Infatti, il melodramma non spicca tanto per le singole arie, quanto per gli affreschi imponenti e drammatici, si pensi alla processione della Pasqua, ove il coro, con lo splendido “Inneggiamo, il Signor non è morto”, ci regala uno dei momenti più toccanti dell’opera, o la scena del brindisi “Viva il vino spumeggiante” cantata da Turiddu accompagnato ancora dal coro. Un’altra grandissima protagonista è ovviamente la musica, già dal suo dolcissimo e lungo Preludio, ma soprattutto nel memorabile Intermezzo, un brano intenso e struggente, quasi un tenero e partecipato commento del musicista alla tragedia che sta per compiersi.

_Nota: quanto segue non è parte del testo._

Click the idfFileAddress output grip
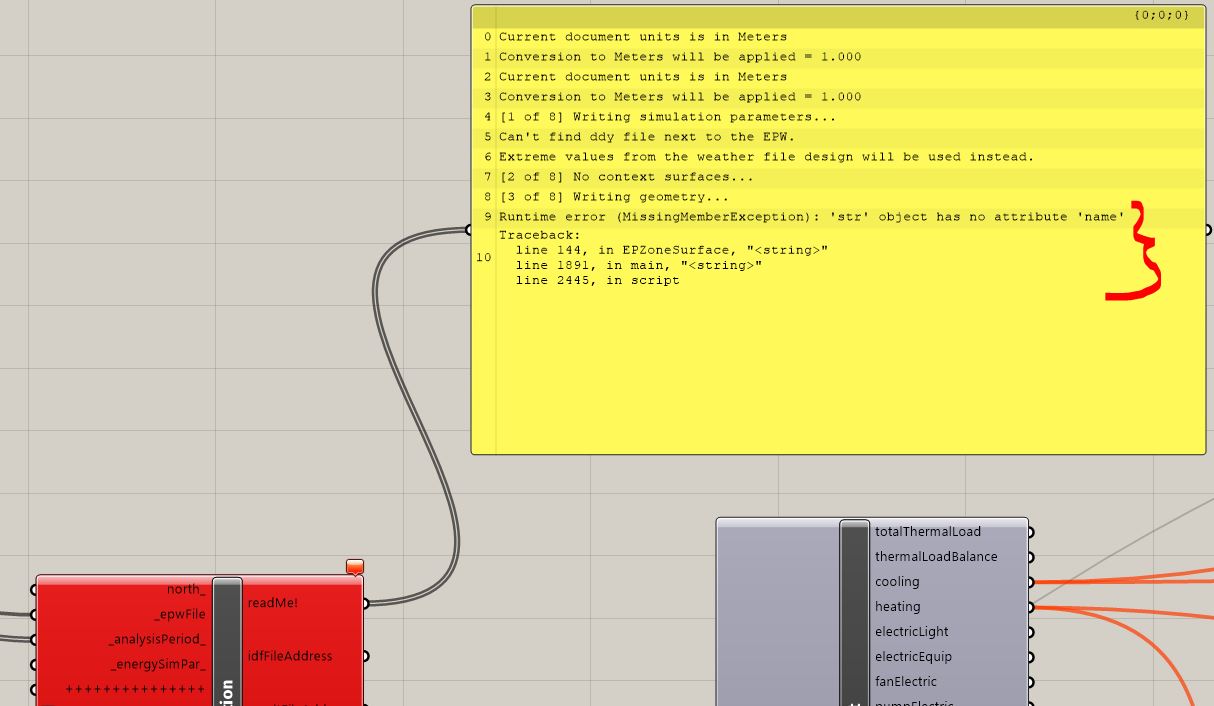1214x706 pixels. coord(366,656)
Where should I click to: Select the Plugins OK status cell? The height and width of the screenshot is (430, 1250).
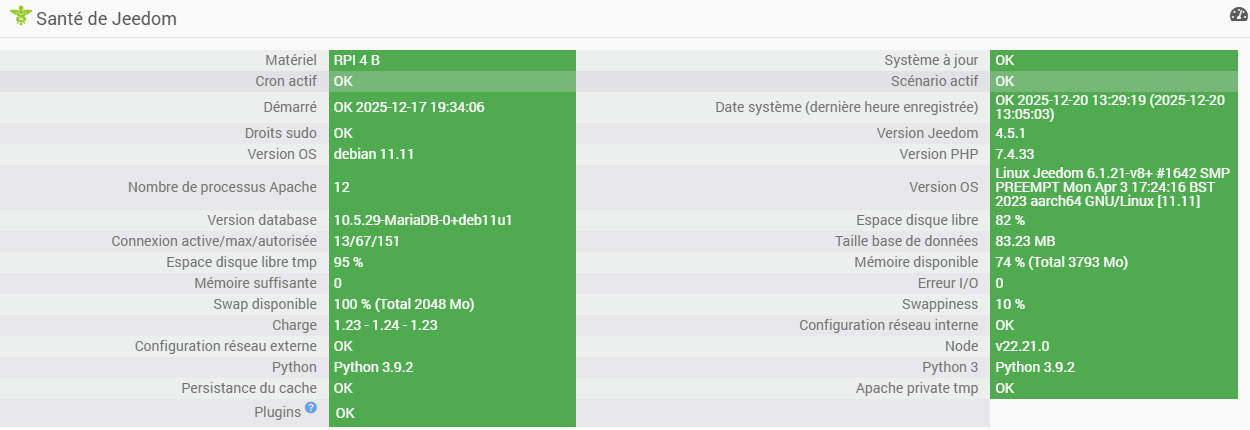344,413
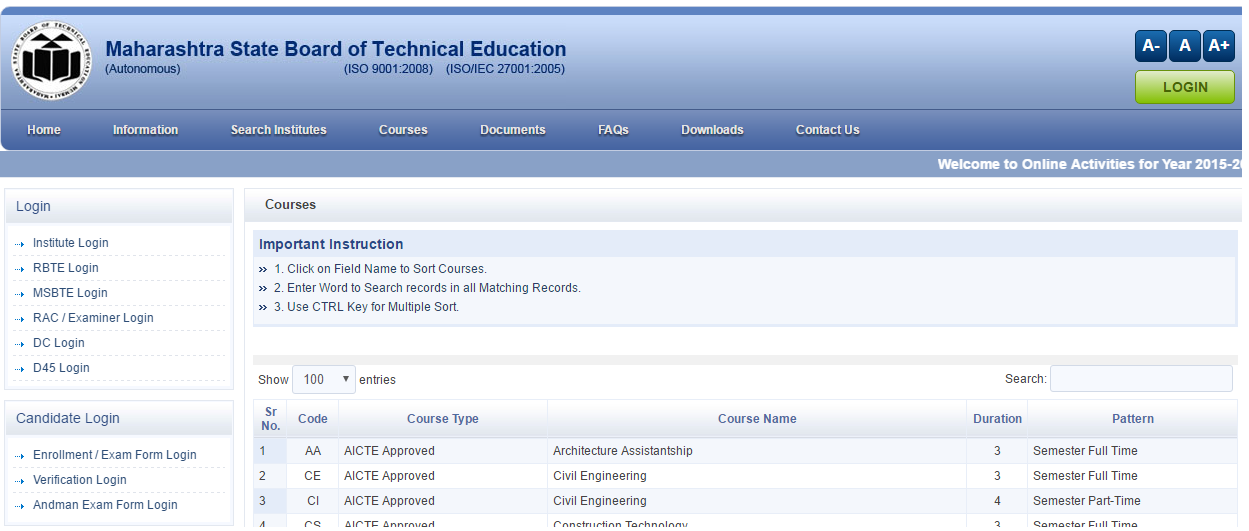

La regia di Floriana Sicari è stata rispettosa della tradizione, sobria ma molto efficace la ricostruzione del villaggio siciliano ove si sviluppa il dramma (scenografia a cura de “La Bottega fantastica”), da un lato la locanda di Lucia, qualche tavolo, sedie e sgabelli di legno, con sullo sfondo una suggestiva immagine di una stradina di campagna con dei vecchi casolari, dall’altro la chiesa, con un grande crocifisso davanti, ove si svolge una parte del dramma, la superba rappresentazione della domenica di Pasqua. Perfetti i costumi ispirati alla Sicilia di fine Ottocento, realizzati dalla Sartoria dell’Ente Teatro di Messina.

Buona la prova dei cantanti: convincente Samuele Simoncini, un Turiddu forse un po’ statico, ma dotato di un’ottima voce; Giuseppina Piunti, l’indimenticabile Santuzza, molto brava anche sotto il profilo dell’interpretazione scenica; Luca Bruno, un eccellente Alfio; Oleksandra Chaikovska, una Lola dalle appropriate movenze civettuole; Gabriella Grassi, una Mamma Lucia in ombra fino alla splendida scena finale con il suo grido di dolore e l’abbraccio con Santuzza, prima che il corpo di Turiddu venga portato in scena sanguinante, sopra una carriola. Ottimo, infine, il Coro Lirico “Francesco Cilea”, diretto da Michele Amoroso, grande protagonista di questo melodramma, che ha eseguito in maniera eccellente gli impegnativi ed importanti brani ad esso destinati, accompagnato dall’Orchestra del Conservatorio messinese, che, come detto, è stata assolutamente all’altezza.

Strepitoso successo di pubblico, che ha tributato fragorosi applausi a tutto il cast.